Neu im Kino/Filmkritik: Über Vincent Maël Cardonas Charakterstudie „Die Magnetischen“

Frankreich, frühe achtziger Jahre: in der Provinz betreiben die Brüder Jerôme und Philippe einen Piratensender. Jerôme ist der allgemein bewunderte Zampano. Philippe der stille Beobachter und Macher im Hintergrund. Das beginnt sich zu ändern, als sie sich in die gleiche Frau, die mit einer kleinen Tochter aus Paris zurückgekehrte Marianne, verlieben und Philippe als Soldat nach West-Berlin muss. Er kann beim britischen Militärsender, wo er den schillernden Moderator Dany trifft, arbeiten. Er überzeugt ihn mit einer spontanen Improvisation aus Tonbändern, die er live wild zusammenschneidet und mit allen Effekten, die das Studio hergibt, verfeinert. Dieser Moment, also das Zusammenschneiden eines Drei-Minuten-Stücks in drei Minuten, ist natürlich reinste Fantasy. So etwas hätte damals Tage, wenn nicht sogar Wochen, gedauert.
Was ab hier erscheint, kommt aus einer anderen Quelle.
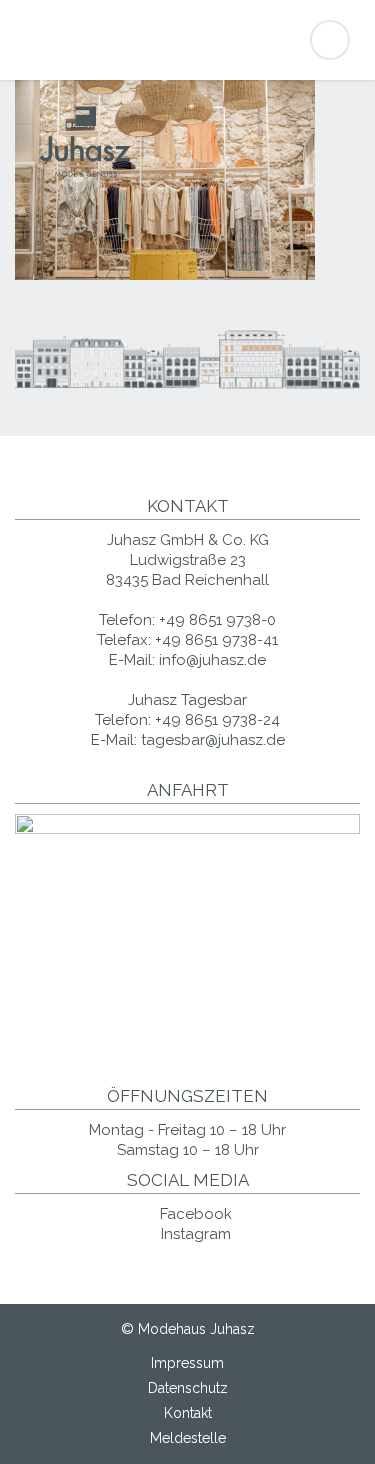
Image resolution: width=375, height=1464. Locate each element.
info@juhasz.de (212, 660)
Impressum (187, 1363)
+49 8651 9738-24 (217, 720)
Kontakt (188, 1413)
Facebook (194, 1214)
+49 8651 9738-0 (217, 620)
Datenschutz (188, 1388)
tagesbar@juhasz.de (213, 740)
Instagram (194, 1234)
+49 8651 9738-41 (216, 640)
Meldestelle (188, 1438)
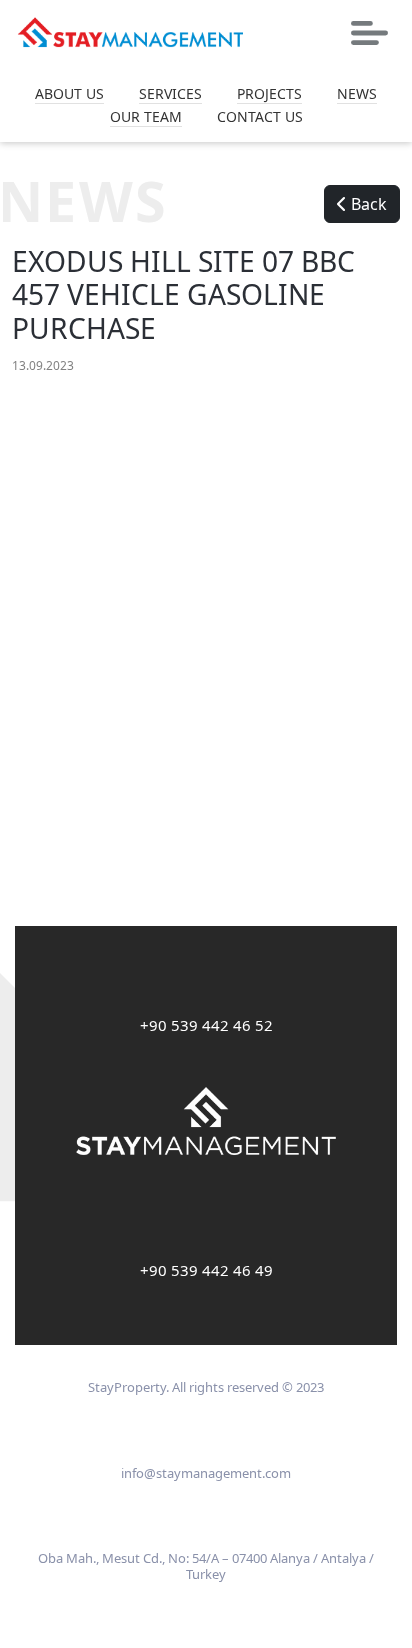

Es ist trotzdem einer der schönsten Momente in diesem an schönen Momenten reichen Film.

In dem Sender überwindet Philippe seine Scheu vor dem Mikrofon, erkundet die pulsierende Berliner Musikszene und kehrt als anderer Mensch zurück in sein Dorf, wo die alten und neue Probleme auf ihn warten.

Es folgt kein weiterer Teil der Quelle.